Reading passage ::

Things aren't expected to improve anytime soon: The state is projecting a shortfall of nearly $2 billion in the coming two-year budget cycle.

Why are tax revenues down?

Mainly because people aren't buying as many taxable items.

From the mid-1980s through 2000, taxable retail sales marched upward, climbing an average of 6.7 percent a year. But they dropped slightly last year, and were down again in the first half of this year — 0.9 percent below the first half of 2001, according to the Revenue Department.

This poses a predicament for politicians, who tend to expand programs and hand out tax breaks during boom times but get caught short during recessions.

But aren't sales taxes fairly stable over the long term? People will always be buying stuff.

They will. But more and more they're buying stuff that isn't taxed.

Like most states, Washington's sales tax mainly hits products and not services. A handful of services (such as auto repair, tanning parlors and landscape maintenance) are taxed, but most (such as legal and accounting services) are not.

Services, however, have become a major part of the U.S. economy, rising from 38 percent of gross domestic product in 1959 to 54.5 percent last year. (Gross domestic product is the value of all goods and services produced in the United States.)

Also, people's spending usually doesn't rise as fast as their income does, and the higher someone's income, the more likely he or she is to buy services rather than goods. The result: While both personal income and tax collections grew during the 1990s, tax collections grew more slowly.

Those and other factors — as new as Internet sales and as old as people shopping in sales-tax-free Oregon — are gradually eroding the tax base. According to a Seattle Times analysis, taxable sales in 1981 were 51.8 percent of Washington's economy; last year, they were 46.6 percent.

Had that percentage stayed constant, the state would have collected an extra $640.7 million last year, and local governments would have reaped nearly $200 million more; King County's share of that hypothetical windfall would have been enough to keep all the parks, pools and libraries open.

PROPERTY TAXES

Property taxes are doubtless the most despised in the state. In the Times poll, 51 percent of people called the tax unfair, and 53 percent said their property taxes had gone up more than any other tax over the past decade or so.

Ironically, this most unpopular of taxes funds some of the most popular services: public schools, police and fire service, courts and libraries. Statewide, about a third of K-12 school revenue comes from property taxes; King County gets 46 percent of its current-expense money from them.

Haven't we voted to limit property taxes?

More times than you probably realize. The first limit was in 1932, when Initiative 64 capped taxes at 2 percent of "true and fair" value; the most recent effort, last year's I-747, limited increases in regular levy collections (those made without a public vote) to 1 percent a year.

Set task A :: Please say whether each statement agrees with the Washington tax passage, answering yes or no and quoting the words that decide it: (i) Washington's sales tax applies to legal and accounting services. (ii) From the mid-1980s through 2000, taxable retail sales rose an average of 6.7 percent a year. (iii) More than half of the people in the Times poll called the property tax unfair.
Set task B :: In the Washington tax passage, what limit did Initiative 64 put on property taxes?
The rows further down are separate material from the Washington tax passage.

Extracted material ::

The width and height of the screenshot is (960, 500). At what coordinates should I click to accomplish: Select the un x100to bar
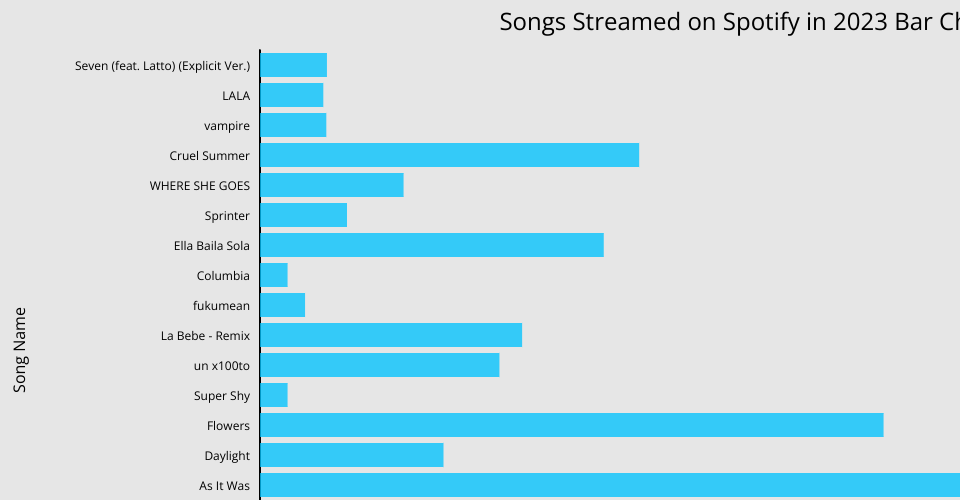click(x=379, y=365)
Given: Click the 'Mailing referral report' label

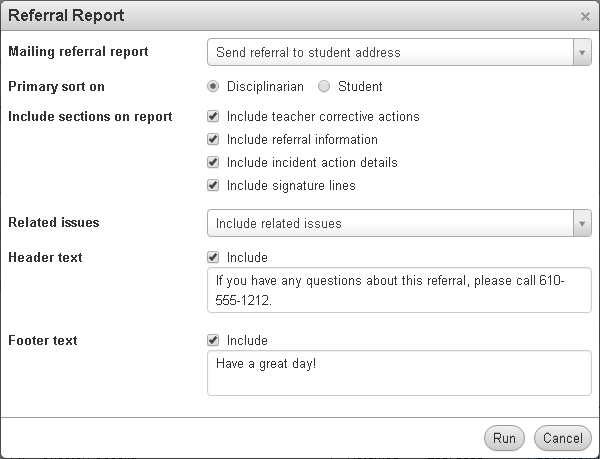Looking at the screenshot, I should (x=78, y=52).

==

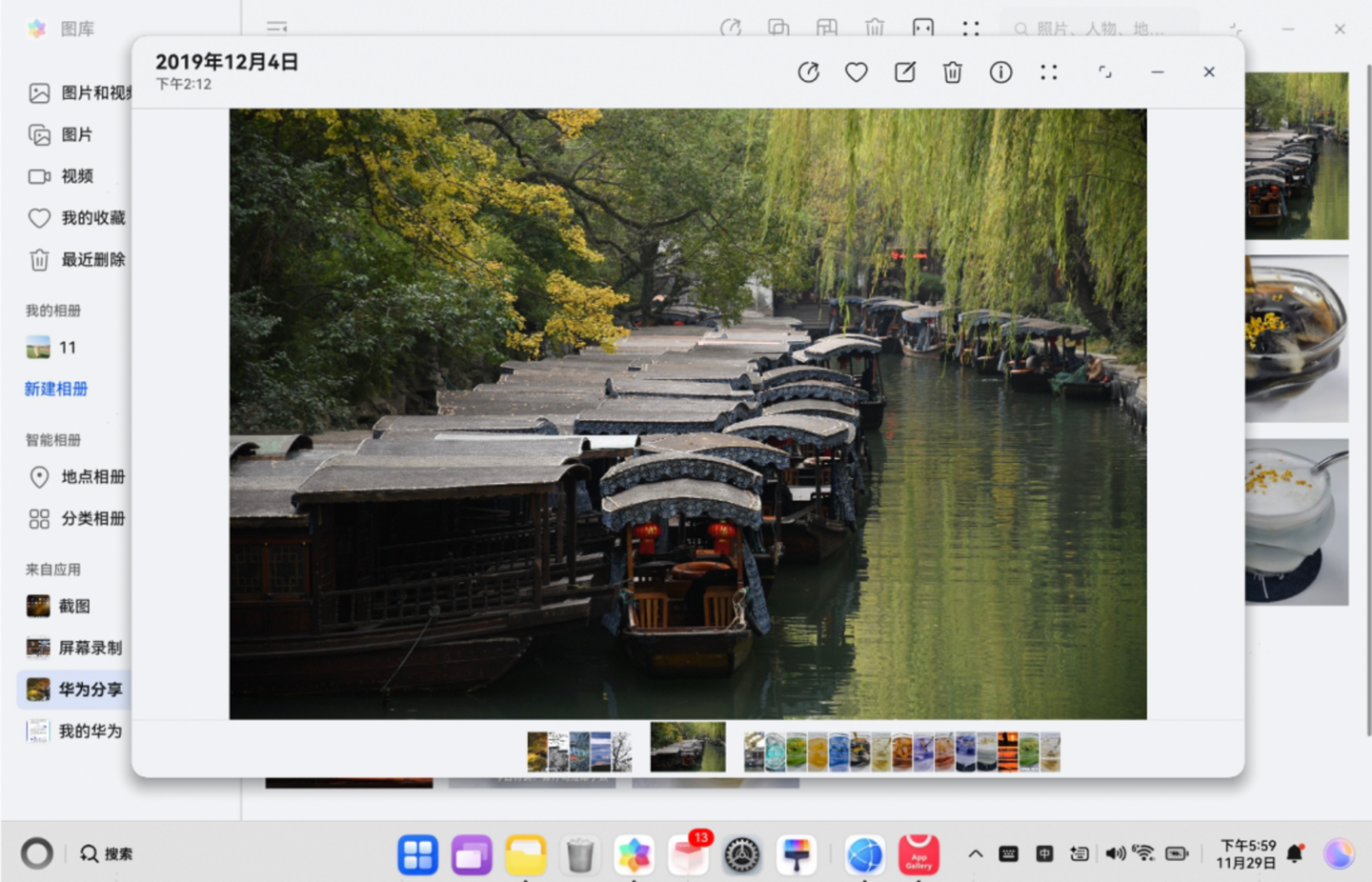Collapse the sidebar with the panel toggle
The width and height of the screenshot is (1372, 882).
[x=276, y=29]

Exercise output A ::
(i) No: "but most (such as legal and accounting services) are not."
(ii) Yes: "climbing an average of 6.7 percent a year."
(iii) Yes: "51 percent of people called the tax unfair."

Exercise output B :: It capped them at 2 percent of "true and fair" value.